South Africa: Blacks’ darkest laughter-causing cries
At first glance, Tom Sharpe’s South African adventures and the resulting anti-apartheid militancy may seem far from what a comedian might expect. But it is certain that the author would not have developed his dark and offensive humor had he not lived there for more than a decade. The author moved from England to his mother’s hometown of his family, at the age of 23 and fleeing the snobbery of Cambridge, where he studied with discreet grades and zero commitment to school. The author was looking for heaven and found the worst of the hells. Realizing the dark side of a moon inhabited by wealthy South Africans—the social circle to which she belonged—was nothing better than working as a social worker helping blacks in the slums of Johannesburg’s slums. mestizos and Indians with tuberculosis without access to healthcare. It was a shock. In those days he saw death very close, and of course an unprecedented level of misery and neglect. While she would soon become a teacher of white children, she discovered at the time her passion for photography, an ally of her anti-apartheid commitment, which she used as documentary material about poverty, prisons and detention camps.

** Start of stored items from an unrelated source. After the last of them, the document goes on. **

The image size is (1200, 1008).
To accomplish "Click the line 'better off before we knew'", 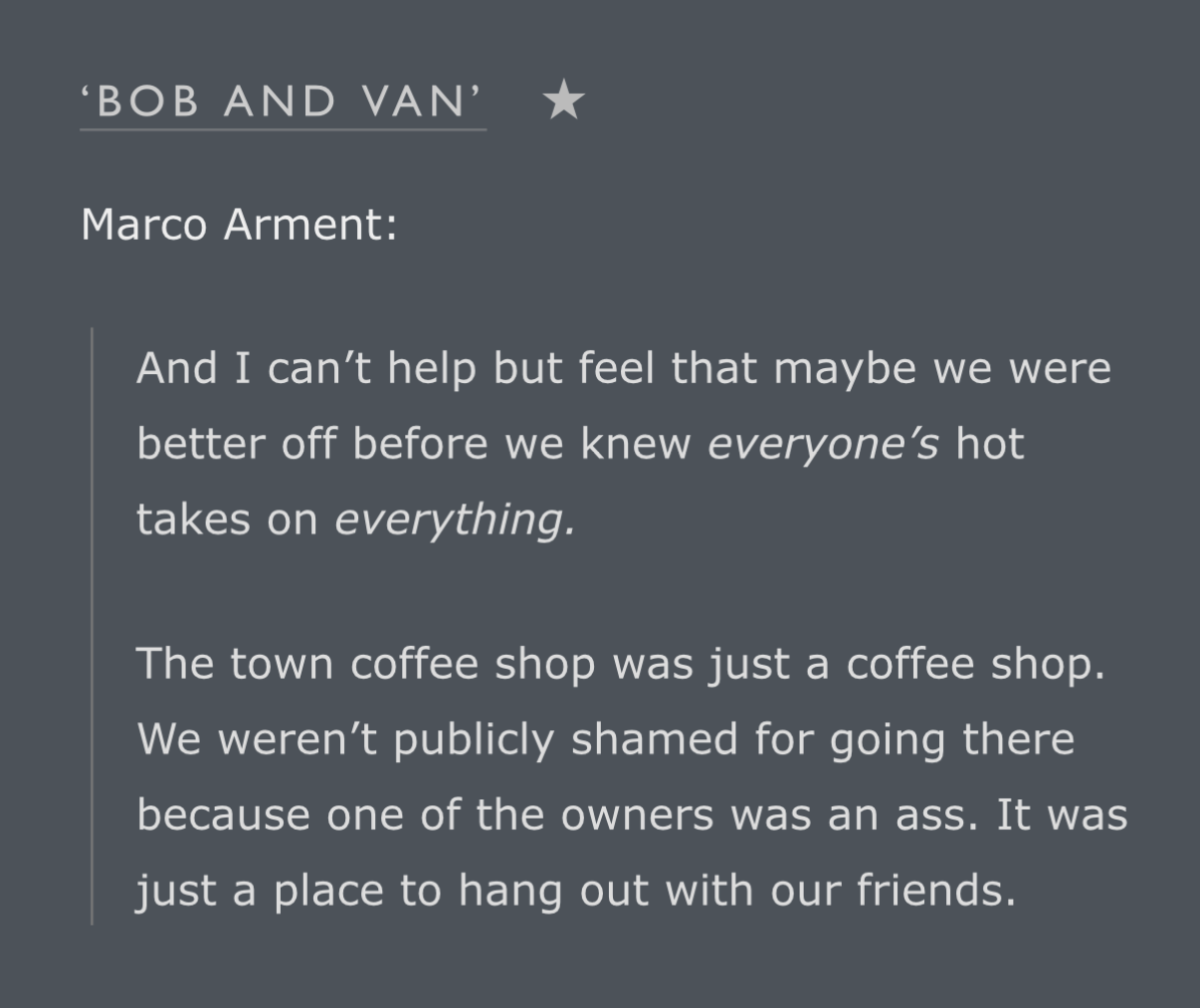I will tap(580, 444).
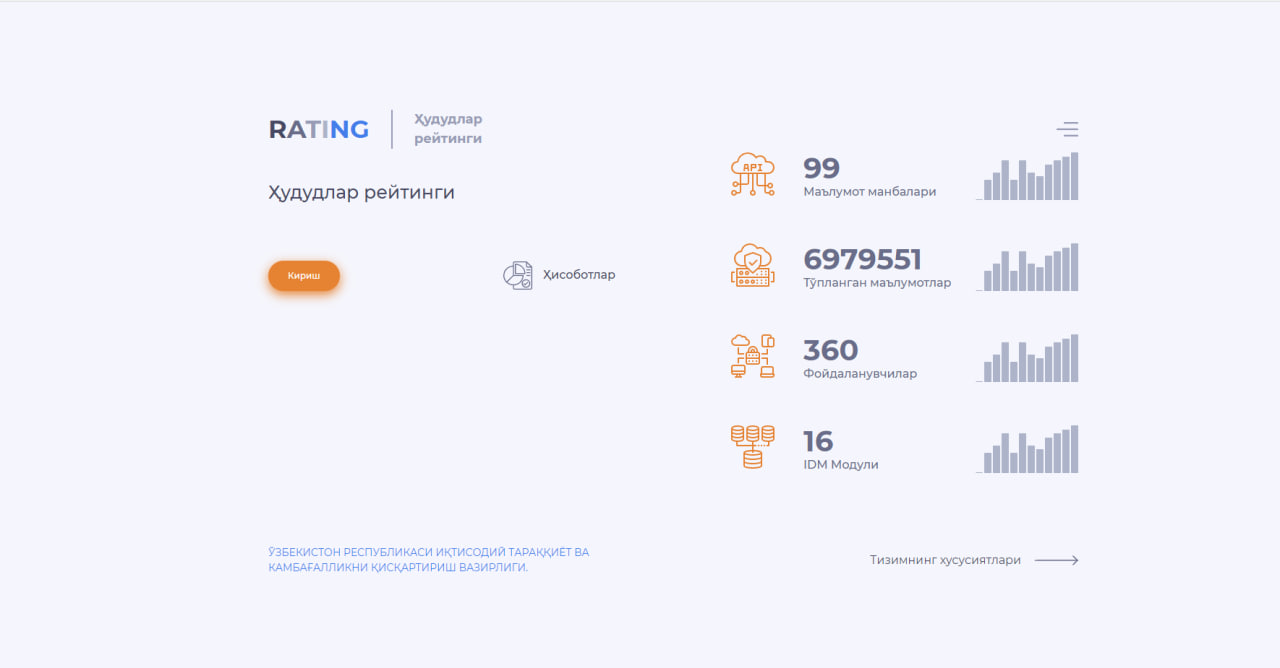Click the bar chart beside Тўпланган маълумотлар
The height and width of the screenshot is (668, 1280).
click(1028, 268)
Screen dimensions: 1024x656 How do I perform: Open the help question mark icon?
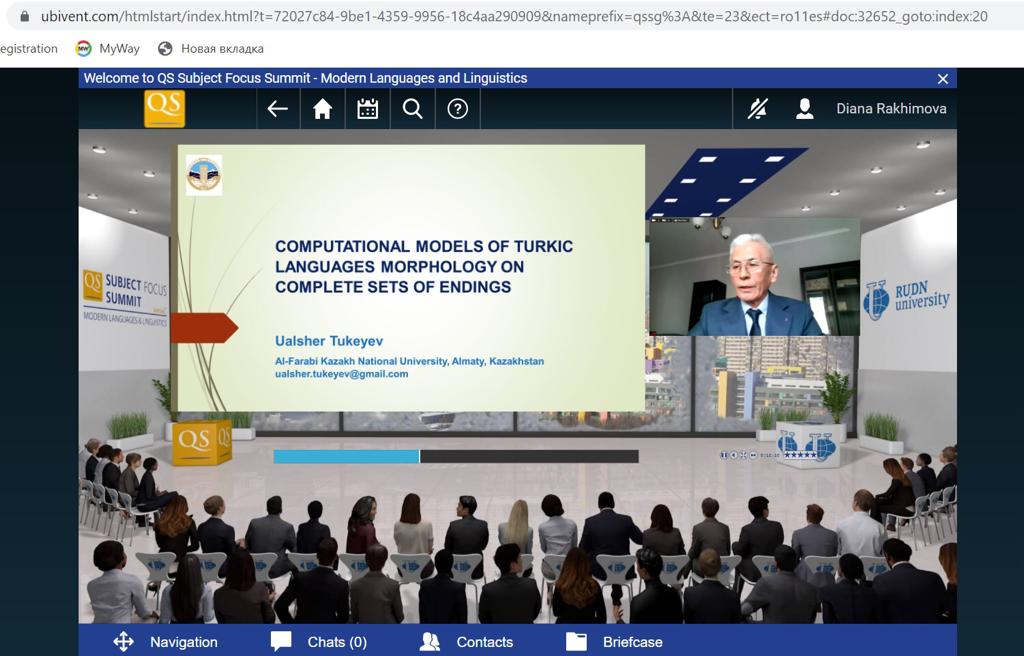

In connection with activist groups, she was persecuted by the police, and much of her 36,000 negative photo archive was destroyed by the husband of Sharpe’s black secretary, who feared reprisal. Only 6,000 negatives have managed to be saved, who had traveled secretly to Great Britain and have since sparked exhibits on the subject. Arrested for his activities as a photojournalist and playwright, he was deported to Great Britain as riots and riots escalated in the African country and the government tightened anti-terrorism measures that kept Nelson Mandela in jail for 27 years.
On his return, he remembered an actual event told to him in South Africa that would soon become the core of his first novel, the Riotous Reunion: the aunt of a friend, a possibly respected lady who lived near a police station in Natal. was to complain that the screams of black prisoners as they were tortured kept him from taking a nap. The chief of police promised that he would keep his mouth shut so that the possibility of such events occurring around him would not disturb the woman, whom he did not lose his sleep. Pure Sharp.